Wireline tool 106.3 may be operatively connected to, for example, geophones 118 and a computer 122.1 of a seismic truck 106.1 of FIG. 1A. Wireline tool 106.3 may also provide data to surface unit 134. Surface unit 134 may collect data generated during the wireline operation and may produce data output 135 that may be stored or transmitted. Wireline tool 106.3 may be positioned at various depths in the wellbore 136 to provide a survey or other information relating to the subterranean formation 102.

Sensors (S), such as gauges, may be positioned about oilfield 100 to collect data relating to various field operations as described previously. As shown, sensor S is positioned in wireline tool 106.3 to measure downhole parameters which relate to, for example porosity, permeability, fluid composition and/or other parameters of the field operation.
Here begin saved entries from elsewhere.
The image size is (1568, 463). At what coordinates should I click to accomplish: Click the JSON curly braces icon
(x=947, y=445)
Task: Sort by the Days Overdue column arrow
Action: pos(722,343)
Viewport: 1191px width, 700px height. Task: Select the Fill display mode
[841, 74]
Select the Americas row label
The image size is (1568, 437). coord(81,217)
FIG. 1D illustrates a production operation being performed by production tool 106.4 deployed from a production unit or Christmas tree 129 and into completed wellbore 136 for drawing fluid from the downhole reservoirs into surface facilities 142. The fluid flows from reservoir 104 through perforations in the casing (not shown) and into production tool 106.4 in wellbore 136 and to surface facilities 142 via gathering network 146.

Sensors (S), such as gauges, may be positioned about oilfield 100 to collect data relating to various field operations as described previously. As shown, the sensor (S) may be positioned in production tool 106.4 or associated equipment, such as Christmas tree 129, gathering network 146, surface facility 142, and/or the production facility, to measure fluid parameters, such as fluid composition, flow rates, pressures, temperatures, and/or other parameters of the production operation.
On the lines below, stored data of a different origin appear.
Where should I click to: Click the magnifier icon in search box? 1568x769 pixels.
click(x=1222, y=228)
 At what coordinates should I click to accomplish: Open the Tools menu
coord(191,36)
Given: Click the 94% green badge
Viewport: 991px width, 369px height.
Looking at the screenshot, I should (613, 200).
Production may also include injection wells for added recovery. One or more gathering facilities may be operatively connected to one or more of the wellsites for selectively collecting downhole fluids from the wellsite(s).

While FIGS. 1B-1D illustrate tools used to measure properties of an oilfield, it will be appreciated that the tools may be used in connection with non-oilfield operations, such as gas fields, mines, aquifers, storage or other subterranean facilities. Also, while certain data acquisition tools are depicted, it will be appreciated that various measurement tools capable of sensing parameters, such as seismic two-way travel time, density, resistivity, production rate, etc., of the subterranean formation and/or its geological formations may be used. Various sensors(S) may be located at various positions along the wellbore and/or the monitoring tools to collect and/or monitor the desired data. Other sources of data may also be provided from offsite locations.

The field configurations of FIGS. 1A-1D are intended to provide a brief description of an example of a field usable with oilfield application frameworks. Part of, or the entirety, of oilfield 100 may be on land, water and/or sea. Also, while a single field measured at a single location is depicted, oilfield applications may be utilized with any combination of one or more oilfields, one or more processing facilities and one or more wellsites.

FIG. 2 illustrates a schematic view, partially in cross section of oilfield 200 having data acquisition tools 202.1, 202.2, 202.3 and 202.4 positioned at various locations along oilfield 200 for collecting data of subterranean formation 204 in accordance with implementations of various technologies and techniques described herein. Data acquisition tools 202.1-202.4 may be the same as data acquisition tools 106.1-106.4 of FIGS. 1A-1D, respectively, or others not depicted. As shown, data acquisition tools 202.1-202.4 generate data plots or measurements 208.1-208.4, respectively. These data plots are depicted along oilfield 200 to demonstrate the data generated by the various operations.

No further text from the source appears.